A Nanosized CoNi Hydroxide@Hydroxysulfide Core–Shell Heterostructure for Enhanced Oxygen Evolution

Abstract A cost‐effective and highly efficient oxygen evolution reaction (OER) electrocatalyst will be significant for the future energy scenario. The emergence of the core–shell heterostructure has invoked new feasibilities to inspire the full potential of non‐precious‐metal candidates. The shells always have a large thickness, affording robust mechanical properties under harsh reaction conditions, which limits the full exposure of active sites with highly intrinsic reactivity and extrinsic physicochemical characters for optimal performance. Herein, a nanosized CoNi hydroxide@hydroxysulfide core–shell heterostructure is fabricated via an ethanol‐modified surface sulfurization method. Such a synthetic strategy is demonstrated to be effective in controllably fabricating a core–shell heterostructure with an ultrathin shell (4 nm) and favorable exposure of active sites, resulting in a moderately regulated electronic structure, remarkably facilitated charge transfer, fully exposed active sites, and a strongly coupled heterointerface for energy electrocatalysis.
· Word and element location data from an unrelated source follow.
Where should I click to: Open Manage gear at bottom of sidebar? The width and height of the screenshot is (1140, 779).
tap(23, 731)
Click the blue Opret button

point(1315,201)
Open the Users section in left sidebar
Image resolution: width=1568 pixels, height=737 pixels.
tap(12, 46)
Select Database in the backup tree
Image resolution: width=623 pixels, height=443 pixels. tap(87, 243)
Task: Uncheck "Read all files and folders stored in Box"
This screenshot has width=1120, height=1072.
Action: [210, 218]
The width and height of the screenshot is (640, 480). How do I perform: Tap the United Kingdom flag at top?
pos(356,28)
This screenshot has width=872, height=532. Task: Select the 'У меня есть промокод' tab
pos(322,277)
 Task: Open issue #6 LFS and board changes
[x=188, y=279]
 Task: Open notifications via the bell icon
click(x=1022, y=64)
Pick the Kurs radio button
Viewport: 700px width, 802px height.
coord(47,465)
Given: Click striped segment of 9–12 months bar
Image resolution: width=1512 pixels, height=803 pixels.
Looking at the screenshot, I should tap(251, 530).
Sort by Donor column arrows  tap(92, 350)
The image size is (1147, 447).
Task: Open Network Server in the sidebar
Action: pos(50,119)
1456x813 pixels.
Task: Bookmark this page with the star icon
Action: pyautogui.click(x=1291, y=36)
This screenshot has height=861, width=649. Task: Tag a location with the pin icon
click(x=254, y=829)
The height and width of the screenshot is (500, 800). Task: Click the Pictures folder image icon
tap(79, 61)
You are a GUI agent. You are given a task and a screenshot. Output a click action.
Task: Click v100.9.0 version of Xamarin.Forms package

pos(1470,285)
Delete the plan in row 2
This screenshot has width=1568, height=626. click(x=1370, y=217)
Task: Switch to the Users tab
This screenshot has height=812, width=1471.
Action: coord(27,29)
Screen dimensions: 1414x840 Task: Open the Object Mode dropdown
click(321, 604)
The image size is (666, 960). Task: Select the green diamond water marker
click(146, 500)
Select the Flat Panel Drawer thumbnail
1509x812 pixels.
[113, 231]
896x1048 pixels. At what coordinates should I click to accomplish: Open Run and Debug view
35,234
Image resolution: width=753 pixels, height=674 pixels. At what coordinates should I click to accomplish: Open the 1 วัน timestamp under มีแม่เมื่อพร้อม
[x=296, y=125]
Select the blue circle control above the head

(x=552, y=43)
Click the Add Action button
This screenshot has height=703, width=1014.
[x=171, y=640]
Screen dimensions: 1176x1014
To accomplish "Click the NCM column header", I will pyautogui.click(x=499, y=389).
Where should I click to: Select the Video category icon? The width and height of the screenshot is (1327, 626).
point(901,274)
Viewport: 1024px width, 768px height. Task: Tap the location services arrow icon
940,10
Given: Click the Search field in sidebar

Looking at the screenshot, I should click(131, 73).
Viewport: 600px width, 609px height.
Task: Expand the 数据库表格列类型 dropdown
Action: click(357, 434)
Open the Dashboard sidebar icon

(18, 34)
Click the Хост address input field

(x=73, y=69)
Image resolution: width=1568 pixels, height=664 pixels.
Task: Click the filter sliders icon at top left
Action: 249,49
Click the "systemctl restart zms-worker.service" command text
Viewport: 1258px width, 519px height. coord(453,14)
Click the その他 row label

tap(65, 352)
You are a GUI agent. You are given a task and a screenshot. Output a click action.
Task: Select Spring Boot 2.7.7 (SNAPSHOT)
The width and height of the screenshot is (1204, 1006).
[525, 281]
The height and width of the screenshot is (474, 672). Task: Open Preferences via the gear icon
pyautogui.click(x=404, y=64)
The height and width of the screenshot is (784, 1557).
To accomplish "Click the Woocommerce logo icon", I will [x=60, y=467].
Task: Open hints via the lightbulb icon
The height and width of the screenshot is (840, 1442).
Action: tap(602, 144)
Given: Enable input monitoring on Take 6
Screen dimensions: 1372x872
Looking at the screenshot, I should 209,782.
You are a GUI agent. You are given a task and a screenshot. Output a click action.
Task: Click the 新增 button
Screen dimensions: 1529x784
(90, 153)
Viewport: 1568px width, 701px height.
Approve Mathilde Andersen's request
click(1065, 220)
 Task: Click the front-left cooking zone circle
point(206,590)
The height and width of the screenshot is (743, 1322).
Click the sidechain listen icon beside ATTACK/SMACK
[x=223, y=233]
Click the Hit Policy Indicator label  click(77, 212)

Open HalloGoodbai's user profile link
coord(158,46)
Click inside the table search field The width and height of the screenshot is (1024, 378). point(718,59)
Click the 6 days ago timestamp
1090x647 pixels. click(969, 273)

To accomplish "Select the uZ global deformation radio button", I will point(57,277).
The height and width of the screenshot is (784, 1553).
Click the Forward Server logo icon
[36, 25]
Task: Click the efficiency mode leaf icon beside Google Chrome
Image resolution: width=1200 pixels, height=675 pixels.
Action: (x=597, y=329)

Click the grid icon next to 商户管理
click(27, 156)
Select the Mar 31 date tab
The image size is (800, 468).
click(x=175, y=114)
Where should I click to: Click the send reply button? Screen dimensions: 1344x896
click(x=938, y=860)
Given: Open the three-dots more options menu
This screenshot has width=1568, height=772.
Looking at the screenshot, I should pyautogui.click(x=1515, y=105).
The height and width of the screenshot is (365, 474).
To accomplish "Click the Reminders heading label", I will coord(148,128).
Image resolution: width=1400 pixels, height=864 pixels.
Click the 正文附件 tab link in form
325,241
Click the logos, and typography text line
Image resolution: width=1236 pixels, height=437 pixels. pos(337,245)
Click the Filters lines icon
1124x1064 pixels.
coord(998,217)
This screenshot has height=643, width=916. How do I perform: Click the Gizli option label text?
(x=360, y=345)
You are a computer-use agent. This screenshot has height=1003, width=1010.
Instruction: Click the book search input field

Consequently, the as‐obtained hydroxide@hydroxysulfide core–shell is revealed as a superior OER catalyst, with a small overpotential of 274.0 mV required for 10.0 mA cm −2 , a low Tafel slope of 45.0 mV dec −1 , and a favorable long‐term stability in 0.10 M KOH. This work affords fresh concepts and strategies for the design and fabrication of advanced core–shell heterostructures, and thus opens up new avenues for the targeted development of high‐performance energy materials.